[Collected data entries]
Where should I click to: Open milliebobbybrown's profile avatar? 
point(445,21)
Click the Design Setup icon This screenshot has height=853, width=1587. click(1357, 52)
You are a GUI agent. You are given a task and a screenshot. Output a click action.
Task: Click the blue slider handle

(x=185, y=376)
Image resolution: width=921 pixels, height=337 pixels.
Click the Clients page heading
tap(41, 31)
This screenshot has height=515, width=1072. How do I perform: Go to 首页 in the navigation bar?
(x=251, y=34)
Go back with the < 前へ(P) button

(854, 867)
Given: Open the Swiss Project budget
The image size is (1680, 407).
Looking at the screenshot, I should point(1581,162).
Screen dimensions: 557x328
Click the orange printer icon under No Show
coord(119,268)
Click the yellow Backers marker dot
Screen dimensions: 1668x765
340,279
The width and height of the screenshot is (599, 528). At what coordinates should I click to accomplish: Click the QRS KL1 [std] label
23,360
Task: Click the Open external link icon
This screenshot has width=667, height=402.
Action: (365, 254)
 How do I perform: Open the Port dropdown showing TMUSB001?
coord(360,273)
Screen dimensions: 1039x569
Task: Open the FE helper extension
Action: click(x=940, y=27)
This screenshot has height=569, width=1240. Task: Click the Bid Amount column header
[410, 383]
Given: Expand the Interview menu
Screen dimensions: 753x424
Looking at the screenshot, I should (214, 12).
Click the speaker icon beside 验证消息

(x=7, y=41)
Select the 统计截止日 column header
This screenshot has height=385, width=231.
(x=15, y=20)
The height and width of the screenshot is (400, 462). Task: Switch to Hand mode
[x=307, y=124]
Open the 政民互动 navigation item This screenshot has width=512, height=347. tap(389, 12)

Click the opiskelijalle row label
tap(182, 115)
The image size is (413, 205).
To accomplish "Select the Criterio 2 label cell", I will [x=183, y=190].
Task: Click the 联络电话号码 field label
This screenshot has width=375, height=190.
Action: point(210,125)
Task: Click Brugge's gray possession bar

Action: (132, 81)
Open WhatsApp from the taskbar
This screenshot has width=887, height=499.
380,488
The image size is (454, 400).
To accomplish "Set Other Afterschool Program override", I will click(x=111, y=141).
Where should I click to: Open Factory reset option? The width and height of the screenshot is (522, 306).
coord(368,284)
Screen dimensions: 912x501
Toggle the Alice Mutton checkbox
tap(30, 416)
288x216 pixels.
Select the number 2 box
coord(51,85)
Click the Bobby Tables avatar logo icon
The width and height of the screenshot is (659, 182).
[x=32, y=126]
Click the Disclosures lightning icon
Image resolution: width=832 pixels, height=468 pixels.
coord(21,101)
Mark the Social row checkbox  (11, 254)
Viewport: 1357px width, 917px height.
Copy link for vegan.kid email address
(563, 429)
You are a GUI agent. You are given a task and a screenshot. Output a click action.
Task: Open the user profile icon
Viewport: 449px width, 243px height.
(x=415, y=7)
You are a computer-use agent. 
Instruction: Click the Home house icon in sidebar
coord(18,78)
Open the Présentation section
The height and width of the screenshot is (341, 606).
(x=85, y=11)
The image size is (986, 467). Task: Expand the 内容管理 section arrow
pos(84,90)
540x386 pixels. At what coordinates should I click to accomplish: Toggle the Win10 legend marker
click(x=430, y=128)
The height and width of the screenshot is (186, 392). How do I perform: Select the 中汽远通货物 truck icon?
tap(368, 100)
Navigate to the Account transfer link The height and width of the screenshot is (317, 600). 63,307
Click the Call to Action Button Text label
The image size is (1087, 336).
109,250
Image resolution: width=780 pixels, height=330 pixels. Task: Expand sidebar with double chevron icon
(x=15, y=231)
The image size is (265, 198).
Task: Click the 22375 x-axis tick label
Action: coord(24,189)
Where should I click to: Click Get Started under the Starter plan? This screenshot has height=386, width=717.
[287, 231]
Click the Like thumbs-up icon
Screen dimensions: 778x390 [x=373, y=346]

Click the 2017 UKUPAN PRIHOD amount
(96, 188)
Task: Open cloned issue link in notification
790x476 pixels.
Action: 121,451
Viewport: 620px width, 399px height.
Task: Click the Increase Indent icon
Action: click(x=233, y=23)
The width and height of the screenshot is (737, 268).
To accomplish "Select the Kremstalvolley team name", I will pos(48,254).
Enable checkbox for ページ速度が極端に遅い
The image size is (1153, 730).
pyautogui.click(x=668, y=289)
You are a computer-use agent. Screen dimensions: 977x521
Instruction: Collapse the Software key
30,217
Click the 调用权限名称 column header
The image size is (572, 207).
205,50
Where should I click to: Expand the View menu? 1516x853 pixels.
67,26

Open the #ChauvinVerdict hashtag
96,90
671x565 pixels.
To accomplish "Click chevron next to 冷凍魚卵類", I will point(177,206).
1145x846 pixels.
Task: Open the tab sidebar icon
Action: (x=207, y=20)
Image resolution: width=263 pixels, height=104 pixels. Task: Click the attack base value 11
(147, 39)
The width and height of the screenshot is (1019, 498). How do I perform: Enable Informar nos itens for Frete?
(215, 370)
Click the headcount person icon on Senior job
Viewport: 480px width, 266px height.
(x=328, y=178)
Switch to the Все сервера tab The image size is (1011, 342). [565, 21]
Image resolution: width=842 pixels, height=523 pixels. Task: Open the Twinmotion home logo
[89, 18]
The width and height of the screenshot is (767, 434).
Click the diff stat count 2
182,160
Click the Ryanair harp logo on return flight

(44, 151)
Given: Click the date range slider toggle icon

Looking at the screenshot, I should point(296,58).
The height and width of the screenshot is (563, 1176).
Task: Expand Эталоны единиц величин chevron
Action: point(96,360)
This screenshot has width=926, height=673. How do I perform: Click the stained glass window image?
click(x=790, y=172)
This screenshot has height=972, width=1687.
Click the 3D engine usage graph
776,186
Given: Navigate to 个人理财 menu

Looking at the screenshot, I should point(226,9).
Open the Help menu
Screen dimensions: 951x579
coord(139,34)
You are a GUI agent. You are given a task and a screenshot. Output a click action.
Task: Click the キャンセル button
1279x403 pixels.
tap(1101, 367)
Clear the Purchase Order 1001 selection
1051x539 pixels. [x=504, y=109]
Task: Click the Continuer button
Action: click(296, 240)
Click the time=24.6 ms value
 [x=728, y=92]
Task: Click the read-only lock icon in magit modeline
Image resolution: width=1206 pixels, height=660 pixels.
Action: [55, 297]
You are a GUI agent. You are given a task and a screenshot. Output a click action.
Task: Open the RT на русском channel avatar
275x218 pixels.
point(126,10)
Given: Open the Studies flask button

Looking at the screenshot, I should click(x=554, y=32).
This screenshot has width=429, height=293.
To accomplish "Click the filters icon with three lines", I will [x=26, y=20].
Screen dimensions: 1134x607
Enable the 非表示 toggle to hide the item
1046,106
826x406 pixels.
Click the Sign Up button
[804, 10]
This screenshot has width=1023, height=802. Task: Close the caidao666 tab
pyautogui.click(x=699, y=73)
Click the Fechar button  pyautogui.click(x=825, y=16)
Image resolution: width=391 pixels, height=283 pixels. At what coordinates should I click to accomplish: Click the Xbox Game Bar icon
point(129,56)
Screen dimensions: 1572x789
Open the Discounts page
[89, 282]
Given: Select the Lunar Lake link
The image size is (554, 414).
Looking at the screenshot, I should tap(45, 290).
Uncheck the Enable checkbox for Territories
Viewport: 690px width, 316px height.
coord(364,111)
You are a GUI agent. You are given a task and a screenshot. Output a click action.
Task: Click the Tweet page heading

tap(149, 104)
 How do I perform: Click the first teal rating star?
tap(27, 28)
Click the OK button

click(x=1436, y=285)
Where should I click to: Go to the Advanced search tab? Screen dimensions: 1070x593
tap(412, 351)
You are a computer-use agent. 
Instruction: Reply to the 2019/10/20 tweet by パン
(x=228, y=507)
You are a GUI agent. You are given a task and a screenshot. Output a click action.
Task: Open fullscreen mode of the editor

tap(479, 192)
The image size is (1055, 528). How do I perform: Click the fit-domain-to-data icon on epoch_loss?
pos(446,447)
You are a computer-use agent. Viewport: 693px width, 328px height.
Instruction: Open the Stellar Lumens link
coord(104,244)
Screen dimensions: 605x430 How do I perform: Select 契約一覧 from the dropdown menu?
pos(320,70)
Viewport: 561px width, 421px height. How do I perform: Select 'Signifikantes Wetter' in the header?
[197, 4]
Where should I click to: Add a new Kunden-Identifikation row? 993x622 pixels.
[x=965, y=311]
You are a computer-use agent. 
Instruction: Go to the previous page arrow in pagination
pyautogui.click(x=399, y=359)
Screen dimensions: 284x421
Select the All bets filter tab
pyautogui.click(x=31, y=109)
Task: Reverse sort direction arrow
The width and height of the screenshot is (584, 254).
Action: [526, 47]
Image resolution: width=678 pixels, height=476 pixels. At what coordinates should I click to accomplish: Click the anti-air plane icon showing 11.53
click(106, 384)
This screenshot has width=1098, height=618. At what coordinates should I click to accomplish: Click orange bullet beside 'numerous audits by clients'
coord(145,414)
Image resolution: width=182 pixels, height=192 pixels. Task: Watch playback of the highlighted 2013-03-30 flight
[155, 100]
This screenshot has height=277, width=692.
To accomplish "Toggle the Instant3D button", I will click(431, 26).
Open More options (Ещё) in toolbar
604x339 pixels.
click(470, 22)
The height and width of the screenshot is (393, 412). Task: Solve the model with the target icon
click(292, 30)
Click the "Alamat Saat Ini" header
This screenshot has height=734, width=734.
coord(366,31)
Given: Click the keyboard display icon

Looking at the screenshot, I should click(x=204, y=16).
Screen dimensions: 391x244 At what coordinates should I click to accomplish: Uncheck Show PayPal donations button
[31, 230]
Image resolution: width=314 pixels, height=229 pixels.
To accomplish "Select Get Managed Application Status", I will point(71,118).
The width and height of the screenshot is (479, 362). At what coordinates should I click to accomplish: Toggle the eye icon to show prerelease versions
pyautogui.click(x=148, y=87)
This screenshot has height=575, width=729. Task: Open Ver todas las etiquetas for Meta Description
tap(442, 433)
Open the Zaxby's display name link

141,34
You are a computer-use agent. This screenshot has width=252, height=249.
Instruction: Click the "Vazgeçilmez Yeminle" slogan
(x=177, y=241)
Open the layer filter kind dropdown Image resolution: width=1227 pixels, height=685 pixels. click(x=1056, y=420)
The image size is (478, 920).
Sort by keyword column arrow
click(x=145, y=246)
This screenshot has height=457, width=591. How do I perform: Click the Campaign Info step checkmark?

## What is being asked
What is needed is an exact copy of the lines above, from the one containing "The width and height of the screenshot is (767, 434)." through the one containing "This screenshot has height=972, width=1687.", with nothing added.

## Response
The width and height of the screenshot is (767, 434).
Click the diff stat count 2
182,160
Click the Ryanair harp logo on return flight

(44, 151)
Given: Click the date range slider toggle icon

Looking at the screenshot, I should point(296,58).
The height and width of the screenshot is (563, 1176).
Task: Expand Эталоны единиц величин chevron
Action: point(96,360)
This screenshot has width=926, height=673. How do I perform: Click the stained glass window image?
click(x=790, y=172)
This screenshot has height=972, width=1687.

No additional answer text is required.